All Google apps will still function, as will a select few non-Google apps like Apple's Mail, Calendar and Contact apps for iOS , as well as Mozilla's Thunderbird email client. Travel tracking apps, or apps that aggregate your online purchases by scanning your Gmail for receipts, however, will mostly no longer work. Also, any Google services accessed via mobile or desktop browser will now only work with Chrome or Firefox.
In addition to these hurdles, if you do happen to lose both your security key and your backup key, the process for regaining access to your Google account will take several days, as Google will go through extra steps to verify your identity before unlocking it. That's because sometimes hackers contact companies like Google pretending to be you in the hopes of having your password reset and hijacking your account.
There's a one-time cost to set it up, but no monthly fee
The first thing you'll need to do is purchase two physical security keys - even though you'll only need one at a time to access your account, Google wants to be sure you have a backup in case you lose it. Google sells the Titan Security Key Bundle at the Google Store for $50.
The two included keys run on Google-engineered firmware, and thanks to a recent hardware update, the Titan USB key now fits USB-C ports like those on all modern-day MacBooks, including the new 16-inch MacBook pro unveiled Nov. 13, as well as many Windows machines and Chromebooks. It also comes with adapters so you can use it with USB-A and Micro-USB ports as well.
For most people, the Titan set will work just fine, but if you insist on choosing your own keyset, either to save money or because you prefer another manufacturer, look for a key fob that works with FIDO Universal 2nd Factor (U2F), aka FIDO2. YubiKey is a popular alternative. They sell compatible keys that cost between $20 to $70 each, which you can order directly from the YubiKey website.
Compatible keys also are available from a variety of online retailers for anywhere from about $7 to over $40. Certain Android phones also come equipped with a compatible Bluetooth security key. Google recommends having one Bluetooth fob as your primary key and one USB key as a backup.
Register your keys and enroll in the program
Once you've got the key situation sorted out, head back over to your Google account to register the keys and enroll in the program. Note that from here on out you'll have to use either Chrome or Firefox -- you won't be able to access your Gmail, Google Docs or other Google services with Safari, Internet Explorer or other browsers.

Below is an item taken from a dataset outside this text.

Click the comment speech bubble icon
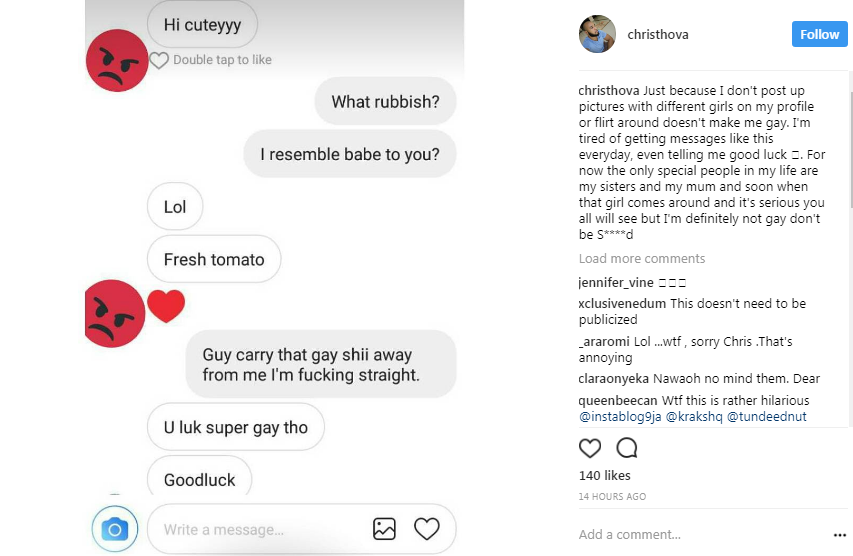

While you're in your account settings, it might be a good idea to also set up some additional ways Google can verify it's you. This will both strengthen your account's security as well as make it easier to get back in if you ever lose both your security keys.
It works with G-Suite accounts, too
Many schools, universities and employers use Google's enterprise G-Suite software package to provide email addresses, cloud storage and other features and benefits to students, instructors and employees. Google just began supporting G-Suite customers last summer, however, you may have to contact your supervisor or system administrator to have the option turned on.
Google's Advanced Protection Program continues to evolve
G-Suite compatibility isn't the only new improvement to the Advanced Protection Program, as Google recently broadened the program's scope to also include protecting people from viruses aimed at Chrome. This is a welcome feature, as Chrome already has a pretty bad reputation when it comes to protecting your privacy.
Although it may seem ironic to trust your security to Google after the company recently got busted feeding users' personal data to advertisers as well as collecting health information on millions of Americans without their consent, the other side of that coin is that Google probably knows you better than any other tech company, so if anyone's going to keep an eye on your digital security, it might as well be Google.